Sorted by: Reset to default 3

&& (and operator) returns the last (right-side) value as long as the chain is "truthy".

if you would try 0 && 2 -> the result would be 0 (which is "falsy")

https://developer.mozilla/en-US/docs/Web/JavaScript/Guide/Expressions_and_Operators#Logical_operators

According to MDN:

expr1 && expr2 returns expr1 if it can be converted to false; otherwise, returns expr2. Thus, when used with Boolean values, && returns true if both operands are true; otherwise, returns false.

Because 1 can be evaluated to true, 1 && 2 returns 2.

According to this page:

Why 1 && 2 == 2

AND returns the first falsy value or the last value if none were found.
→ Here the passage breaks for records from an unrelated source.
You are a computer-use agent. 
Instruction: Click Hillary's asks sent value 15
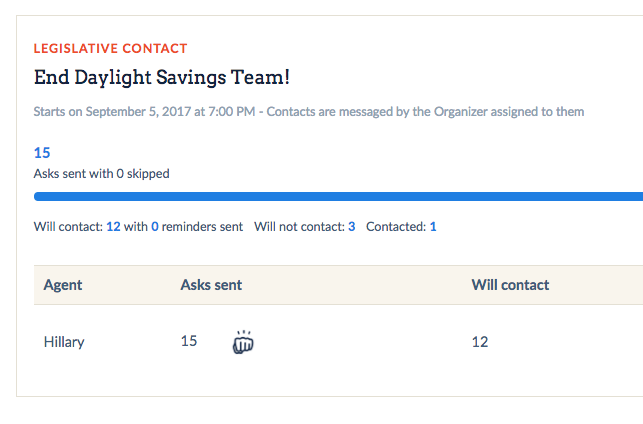(189, 341)
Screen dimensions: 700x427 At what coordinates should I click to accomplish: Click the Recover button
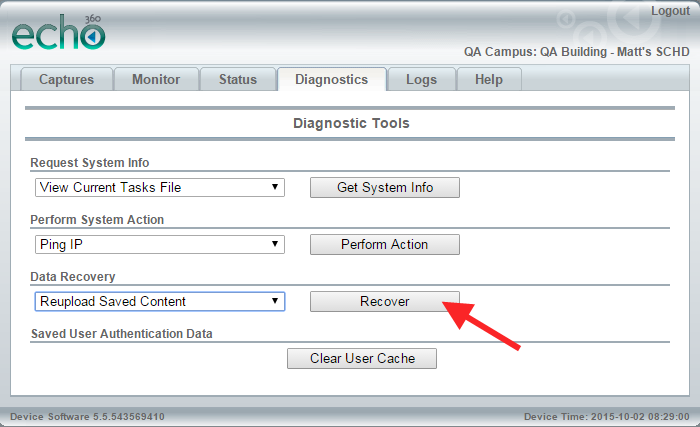(x=385, y=301)
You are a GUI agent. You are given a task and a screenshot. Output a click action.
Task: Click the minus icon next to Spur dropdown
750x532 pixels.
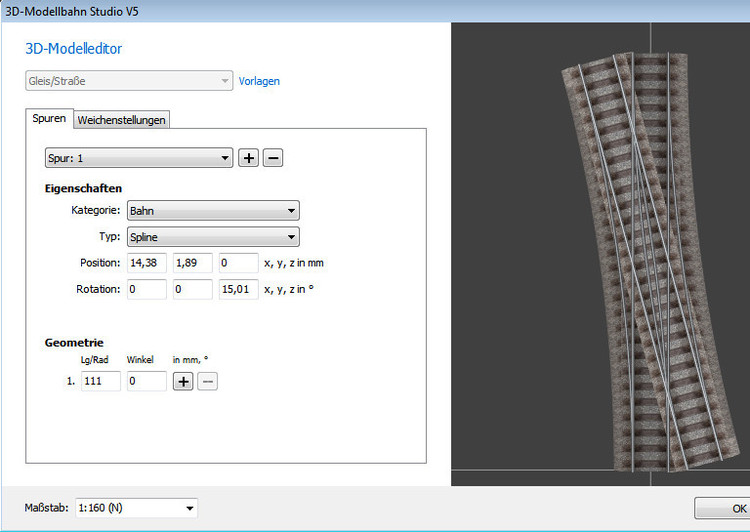click(x=272, y=158)
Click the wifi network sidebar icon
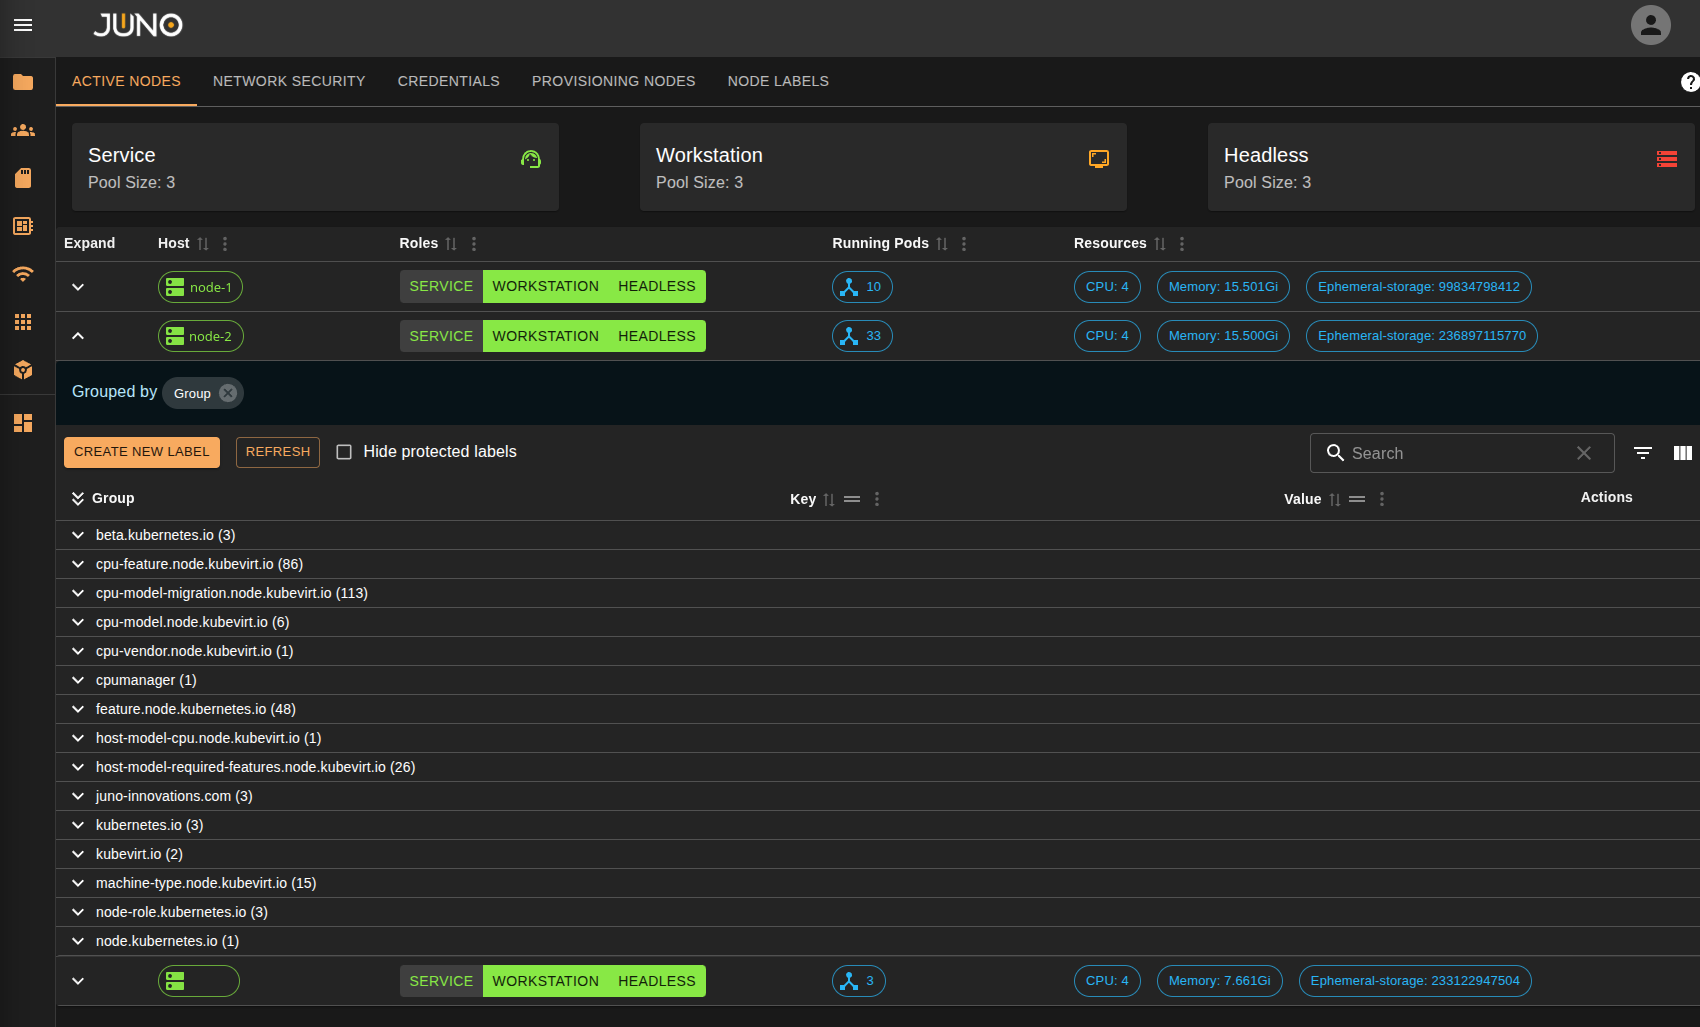The image size is (1700, 1027). coord(23,274)
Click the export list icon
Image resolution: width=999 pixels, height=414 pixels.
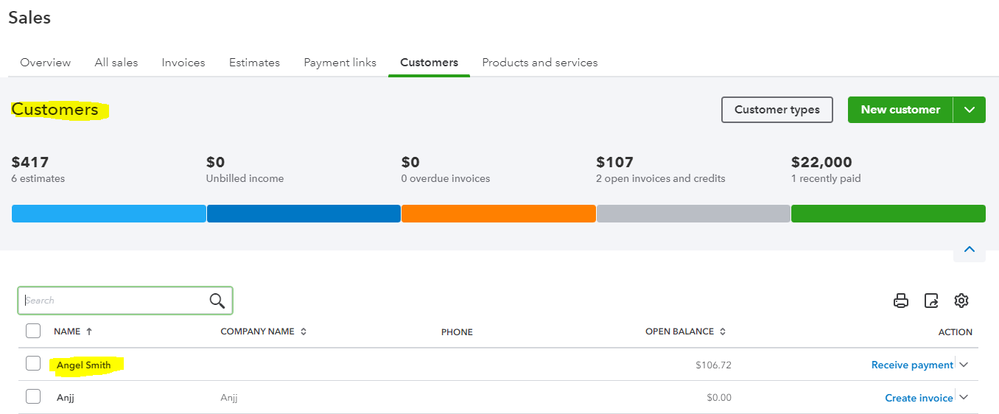[932, 300]
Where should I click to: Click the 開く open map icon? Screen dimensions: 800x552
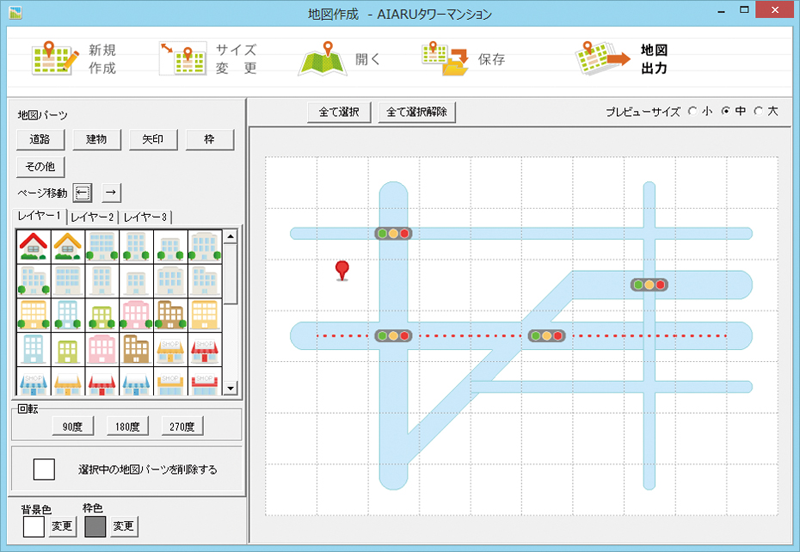click(x=322, y=59)
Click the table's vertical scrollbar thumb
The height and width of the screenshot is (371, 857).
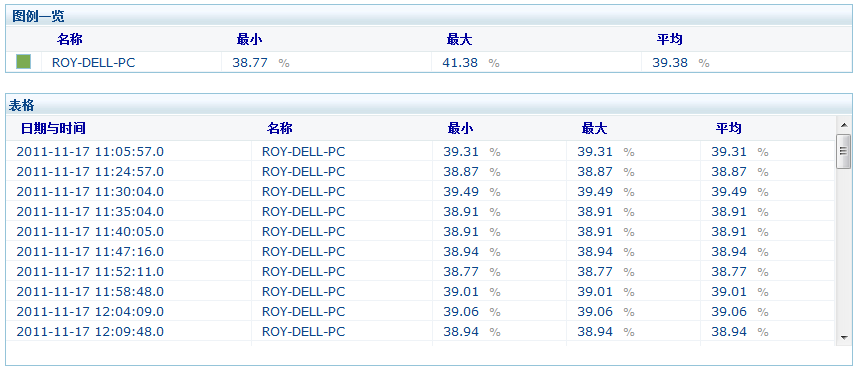pos(843,152)
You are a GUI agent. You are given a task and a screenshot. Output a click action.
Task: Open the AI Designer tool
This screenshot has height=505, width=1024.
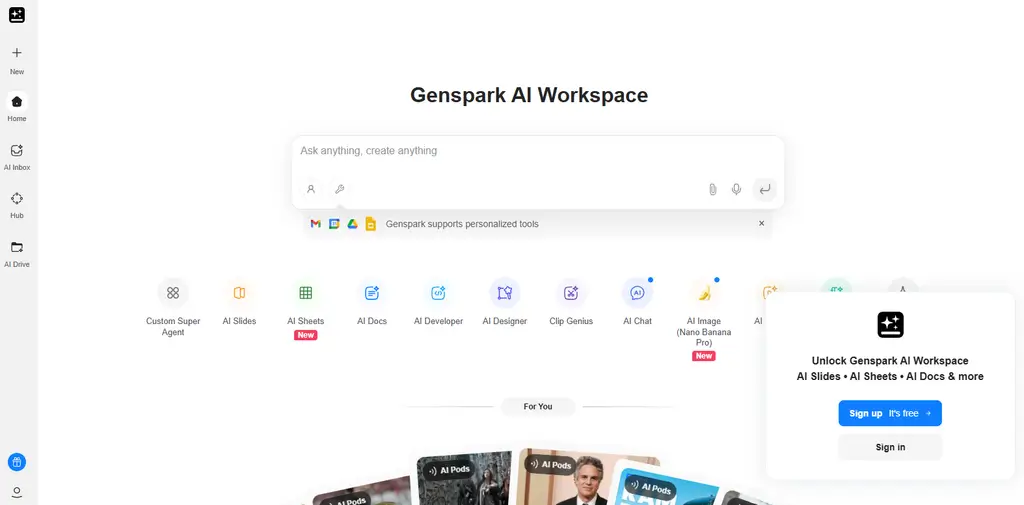pos(505,293)
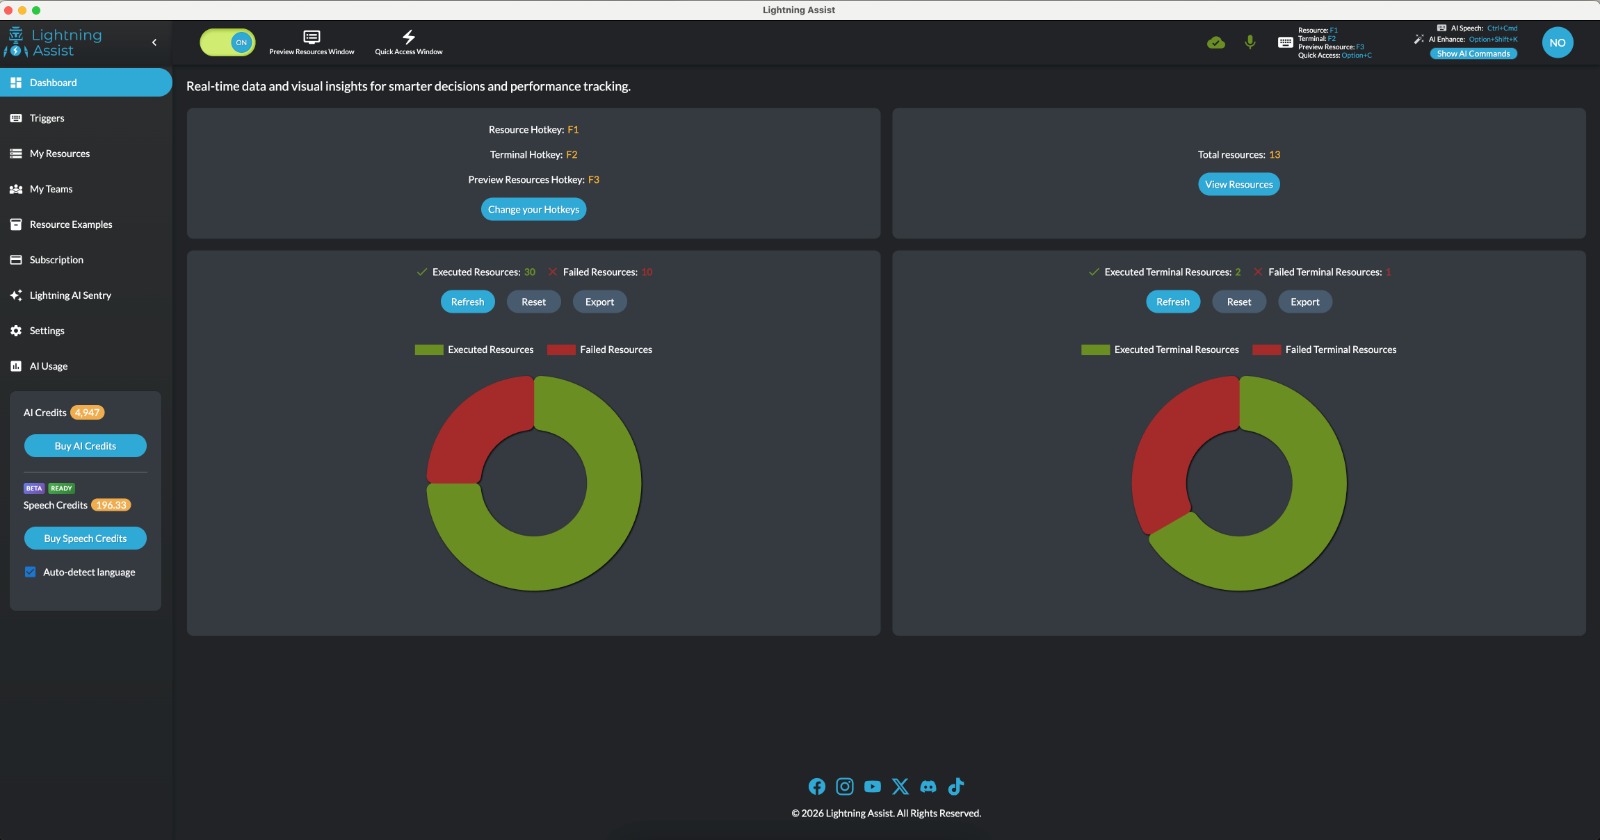Turn off the main ON toggle switch

[228, 42]
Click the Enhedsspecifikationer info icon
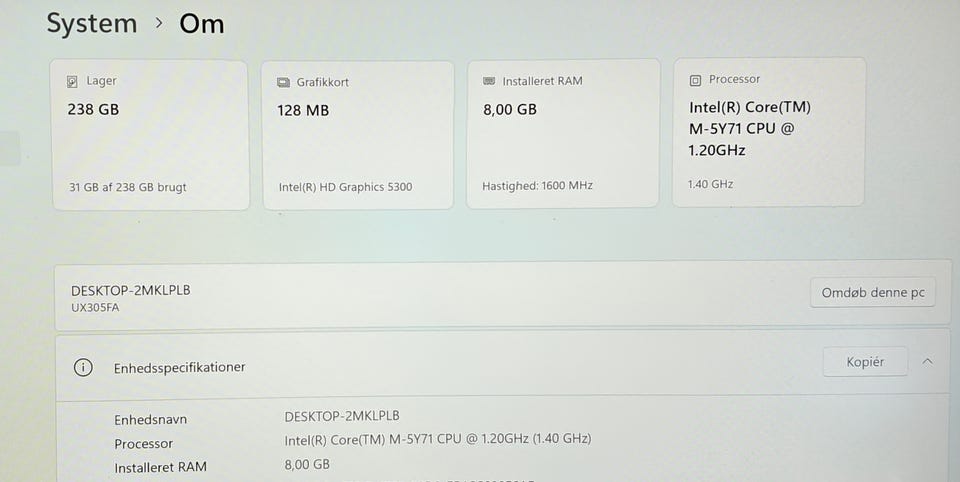960x482 pixels. [83, 367]
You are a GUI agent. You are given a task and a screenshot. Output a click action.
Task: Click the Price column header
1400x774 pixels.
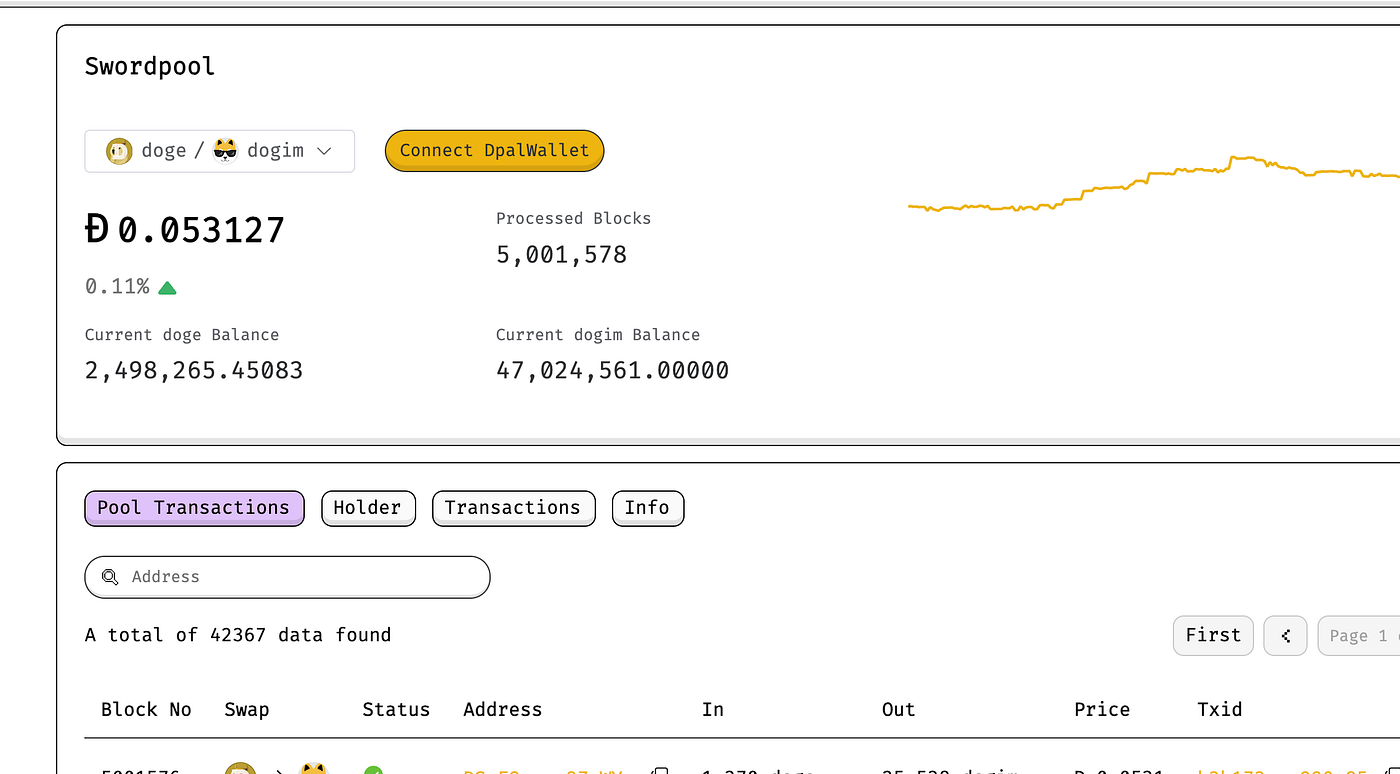[x=1101, y=710]
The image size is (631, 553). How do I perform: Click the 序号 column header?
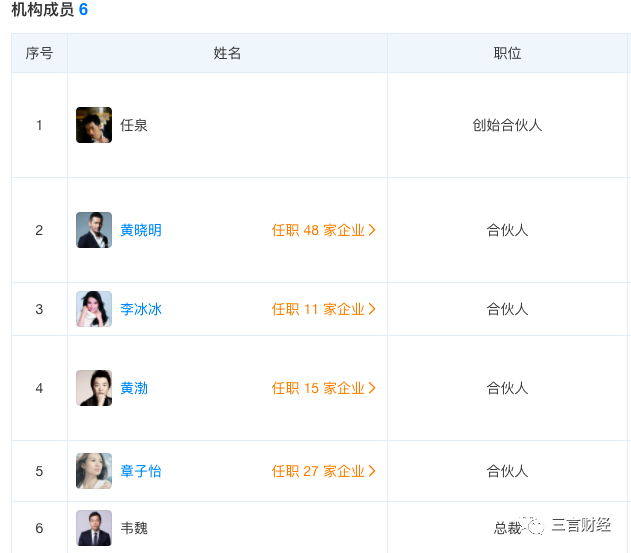point(39,53)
OR returns the first truthy one.

For multiple operators in same statement:

precedence of the AND && operator is higher than OR ||, so it executes before OR.

alert( 5 || 1 && 0 ); // 5

Because its and, all the values need to be evaluated only up to the first 0, and the value of the last evaluation is returned, and it's the last one.

Although not directly relevant here, note that there's a difference between bitwise and logical operators. The former tests bits that are the same and only return those, the latter reduces to only true (!=0) or false (=0), so contrary to intuition, bitwise AND and AND are not interchangable unless the values are exactly 0 or 1.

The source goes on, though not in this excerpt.